- Access & Permission
- Password Strength Settings
- Password Longevity Settings
- Additional Security Options
- Resetting a Password
Access & Permission
Password Strength Settings
Require both upper and lower case letters in password: This setting determines if permanent passwords must have at least one upper and one lower case letter to be an acceptable permanent password. The default status for this setting is "enabled", meaning that it is required. To disable the requirement for upper and lower case letters in the password, uncheck the "Enable" box to the right of this setting to remove the check mark. Click "Update" to preserve your changes.
Require at least one number in password: This setting, when enabled, requires users to select at least one number as part of the permanent password. The default status for this setting is "enabled". To disable the requirement for at least one number to appear in a password, uncheck the "Enable" box next to the right of this setting to remove the check mark. Click "Update" to preserve your changes.
Require at least one symbol in password: This setting, when enabled, requires users to select at least on symbol as part of the permanent password. The default status for this setting is "enabled". To disable the requirement for at least one symbol to appear in a password, uncheck the "Enable" box next to the right of this setting to remove the check mark. Click "Update" to preserve your changes.

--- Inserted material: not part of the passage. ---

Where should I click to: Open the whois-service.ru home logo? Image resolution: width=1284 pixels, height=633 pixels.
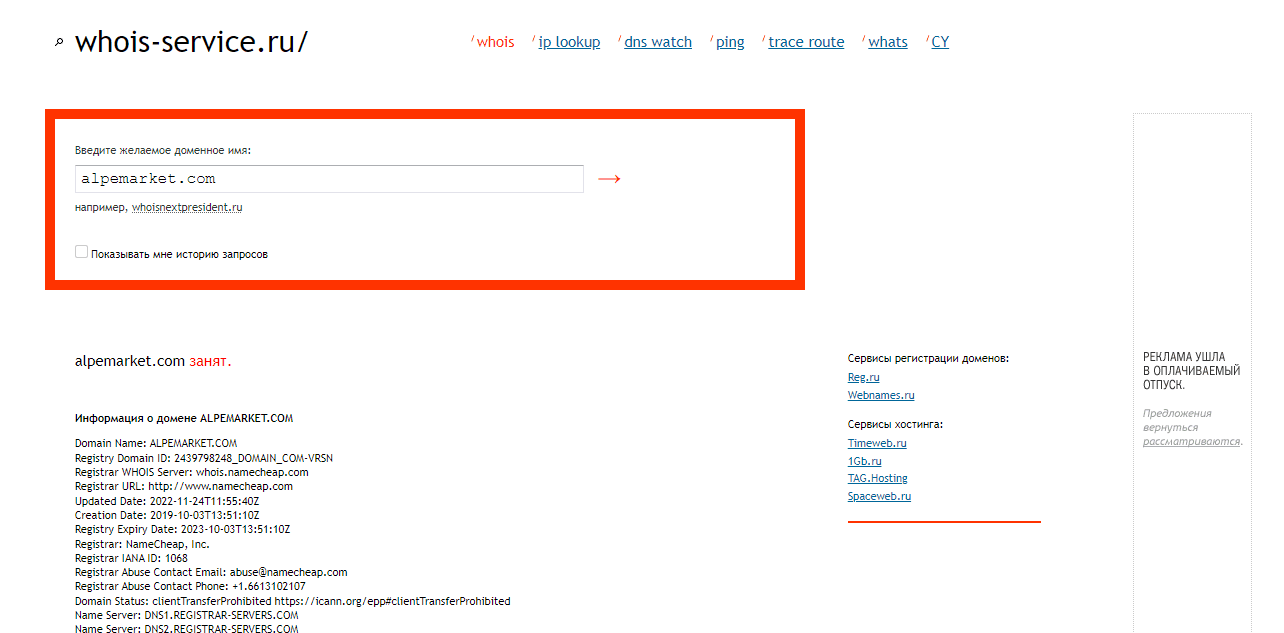click(191, 42)
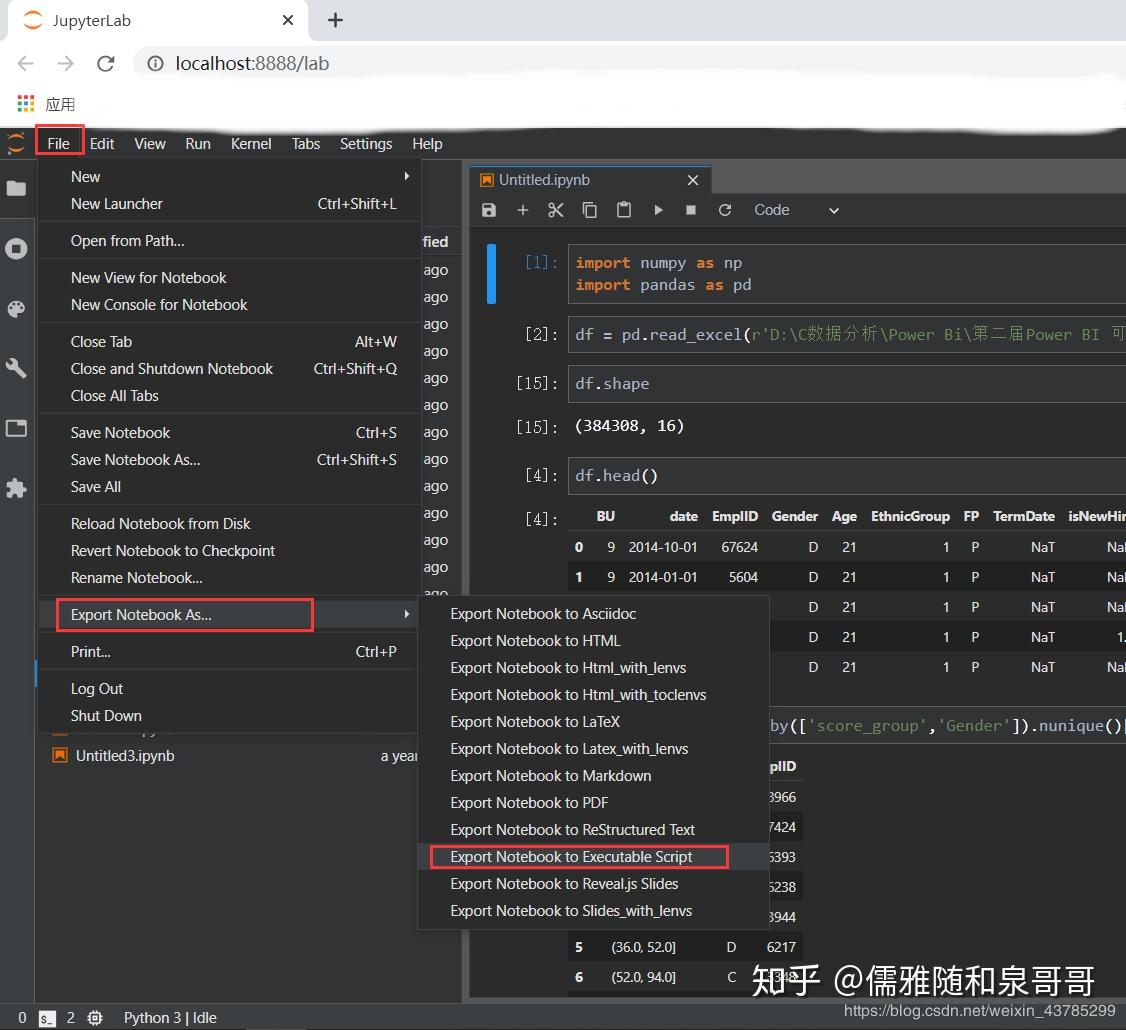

Password Longevity Settings
Number of days temporary passwords are valid: The numerical value entered in this field represents the number of days for which a temporary password will remain valid for new users or users resetting their passwords. The default setting for this field is one day. To change the number of days for which a temporary password is valid, enter the desired numerical value in the field and click "Update" to preserve your changes.
Important Note: This setting affects the number of days that a new external recommender or reviewer's password is valid.
Number of days permanent passwords are valid: The numerical value entered in this field represents the number of days for which a permanent password will remain valid for system users. The default setting for this field contains no value (i.e. "blank"), which means there is no expiration set for permanent passwords. To change the number of days for which a permanent password is valid, enter the desired numerical value in the field and click "Update" to preserve your changes.
Additional Security Options
User/IP address blocking due to multiple failed login attempts: This section of Password Management contains three configurable fields which collectively dictate the action that is taken when the following conditions are met: When X number of failed login attempts within X number of minutes are made to the site, then block the associated User/IP address for X number of minutes.
The setting for this User/IP address blocking is "disabled" by default. To enable this setting, check the box next to "Enable" and click "Update" to preserve your changes.
Should it be desired to enable this functionality, the recommended settings for these fields are 5 failed login attempts within 2 minutes will block the User/IP address for 5 minutes. These settings can be adjusted by entering numeric values in each field and clicking "Update" to preserve your changes.
Important Note: Many offices and computer labs use a single wireless access point or router for multiple computers. If an IP address is blocked using this security option, then the IP address of that specific wireless access point is blocked. Thus, if you have staff members using the same wireless router and one person triggers the IP blocking, then all staff using that wireless router will be blocked from logging in for the configured number of minutes.